Virus Outbreak "An Opportunity To Self-Reflect" On Sustainability, says Amber chef Richard Ekkebus

The Hong Kong-based Dutch chef, known for his outspoken support of the environment, issued a social media challenge to motivate industry peers to place plant-based menus at the forefront of their operations.

COVID-19 Chefs and the Community Sustainability

The COVID-19 viral outbreak may be an unprecedented crisis that has ravaged through most parts of the world —and the global food and beverage industry in particular — but Dutch chef Richard Ekkebus is not letting that get him down.

Instead, the Dutch chef sees these trying times as a valuable opportunity for self-reflection.

The chef of two-MICHELIN-star Amber in Hong Kong took to social media to issue a "challenge" to his industry peers to use the downturn to think about the relationship between human beings and the impact on our lifestyles on the earth, and to plan ahead for new ways of living after the pandemic is over.

Last week, Ekkebus posted a 4-minute video clip on his Instagram account to offer his take: “We have for many years ignored the warning signs of global warming. With COVID-19, as well as H1N1 and MERS, all these problems were generated by the overpopulation of our beautiful planet, and also the overconsumption of us as humans living on this planet."

"This is the right moment for us to self-reflect on what we can do to make a difference and our contribution to a more sustainable way forward when we get out of this terrible situation,” Ekkebus said in the video.

Ekkebus challenged all restaurant owners and chefs to move their vegetarian and on-request-only vegan options from the back of their menu to the forefront of their operations. Not only they will contribute to a healthier clientele, but also a healthier planet, he said.

“We all know that with the rate that we are consuming animal protein, we are in the race that we as the human race cannot win. Significant changes has to be made on how we farm and how we consume our food. And I am reaching out to you to start thinking about a much more plant-based direction of your menu,” Ekkebus added.

The chef emphasised that this does not mean everyone should run a vegan or vegetarian restaurant.

“Particularly I think that the vegetable kingdom is much more diverse and exciting than the animal kingdom that we are eating. Also, if you want to complement your vegetable dishes with meat or fish, that is absolutely okay. We just need to shift the traditional percentages that we have been following since we started to work in this beautiful industry. So I am asking all of you to look into ways of making vegetables, fruits, herbs, and flowers as exciting as a beautiful piece of grass-fed beef, and to focus on a much more plant-based dominated menu in the future,” he said.

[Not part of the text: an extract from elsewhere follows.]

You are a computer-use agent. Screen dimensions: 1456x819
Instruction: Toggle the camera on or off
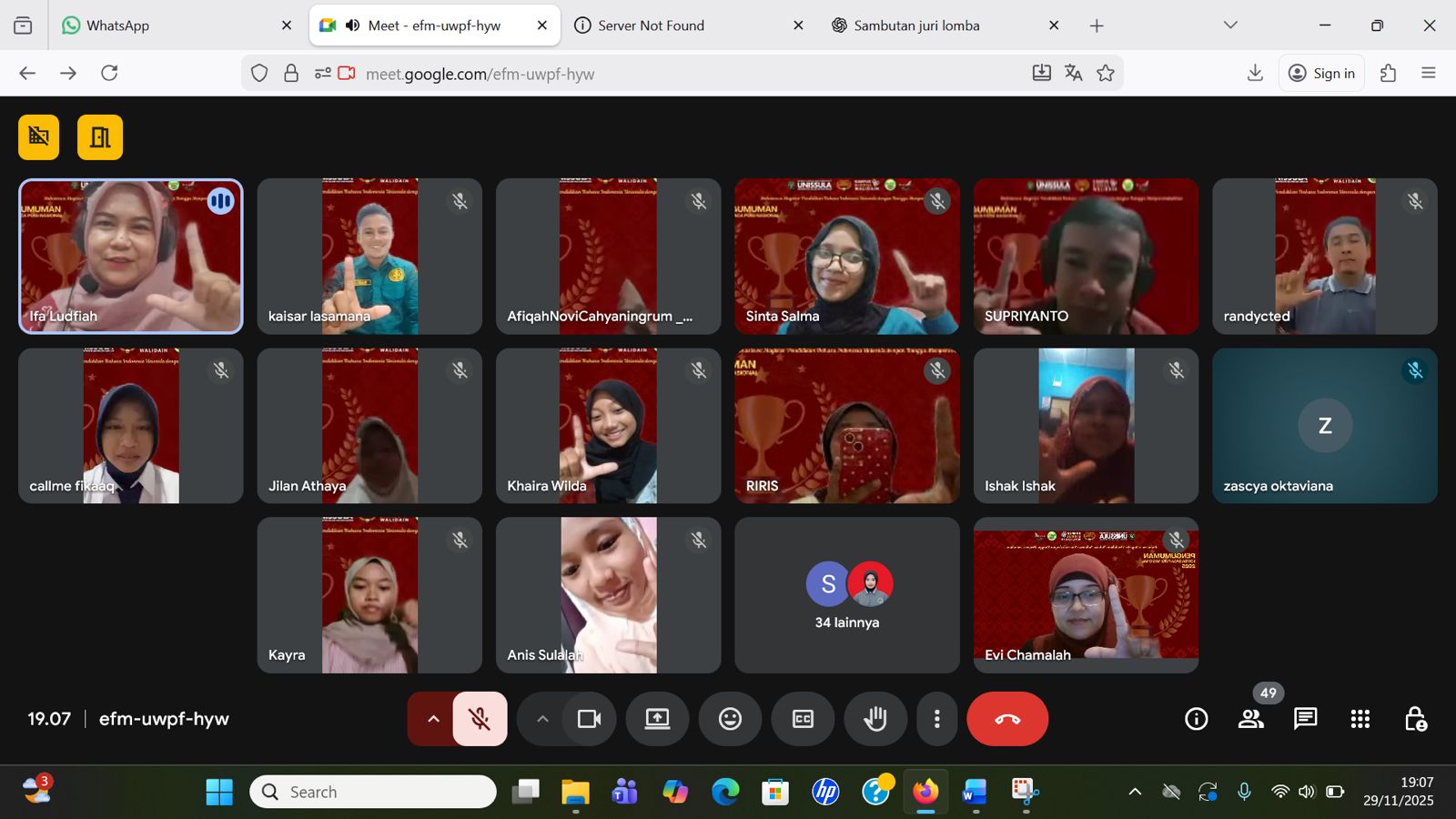pyautogui.click(x=589, y=719)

As an industry with a lot of recognition and visibility, Ekkebus believes that if the restaurant community manages to come together and prioritise plant-based menus, it will be able to change the consumption pattern of customers.

“If we can make that change…we are making an incredible leap forward to a much more sustainable planet.”

Ekkebus' video post received much attention from chefs from Hong Kong to Denmark and beyond, including Spanish chef Chele Gonzales from Gallery by Chele in the Philippines, who praised Ekkebus for his "nice words" and agreed that "many things" need to change for a sustainable future. Ekkebus also tagged and nominated compatriot chef Sidney Schutte of the two-MICHELIN-star Spectrum in Amsterdam to weigh in on the global mission of promoting plant-based cuisine.

Ekkebus is known to be a frequent and outspoken proponent of sustainability who has implemented several changes at Amber over years to put his words into practice. The restaurant was one of the first few establishments in Hong Kong to ban the use of plastic straws five years ago. After its's reopening in mid-2019 after a refurbishment, the restaurant stopped the use of all dairy and gluten products in its kitchen and minimises its use of refined sugar and reduced salt.

Amber also dispensed with its table linen to reduce the need for industrial cleaning, while its kitchenware and interior decor accents are made of natural and recycled materials where possible and sourced with the goal of minimising carbon footprint. Up to 50 per cent of the restaurant's menu today is plant-based while seafood are sourced from suppliers who use ethical and sustainable fishing practices.